The government estimated the proposal would have cost 208 billion Swiss francs a year. Much of the cost could have been covered by existing social security payments, but sharp spending cuts or tax increases would have had to make up a remaining gap of 25 billion, Reuters reported.

As Robert Greenstein of the left-leaning Center on Budget and Policy Priorities put it, a check of $10,000 to each of 300 million Americans would cost more than $3 trillion a year.

Such costs would take the taxation system to unchartered waters.

“A basic income worth 20% of the average income requires average taxes to be 20 percentage points higher, at 45%, and so on. Eradicating relative poverty, defined as income beneath 60% of the median, would require tax rates approaching 85%,” The Economist said.

No country is ready for that, nor have the effects of such change been studied.

Cutting the amount of basic income would reduce the plan’s costs, but also curb its effectiveness, while remaining expensive.

The Iranian government started UBI in 2010, though it is now carving a more targeted welfare program out of it, and its costs have been monstrous. Every Iranian was paid $45 each month. The money was to replace lavish subsidies on food and fuel that cost the government a third of Iran’s GDP each year, but ended up costing more.

The previous administration financed it by printing money and selling oil, adding to runaway inflation and helping devaluate the currency. Today the UBI sum is worth $12.4 and the government still struggles under the burden of payment. It is worth noting that tax revenues in Iran barely reach 3% of GDP.

Regardless of how good UBI sounds, its costs prohibit its execution. That utopia of technology is far from us and may never come.
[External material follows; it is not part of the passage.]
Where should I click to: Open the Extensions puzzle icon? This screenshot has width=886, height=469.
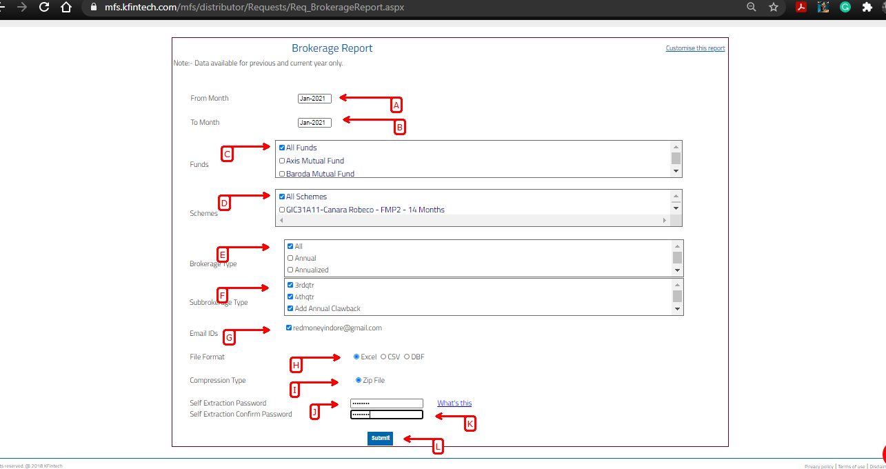pos(867,8)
If and when its time comes, we would have to redefine the value of work and perhaps our identities. Taxation and business regulations would need overhaul.

Our picture of that future is as deluded as our predictions of the turn of the century in the 60s. We ought to be going on cruises to the moon, if we’d been right. For now, as The Economist writes, “A basic income is too costly and inefficient to act as a wholesale replacement for welfare. It is feasible only if it is small and complemented by more targeted anti-poverty measures.”

Better and free education and training for the poor would cost less and do much more in our times.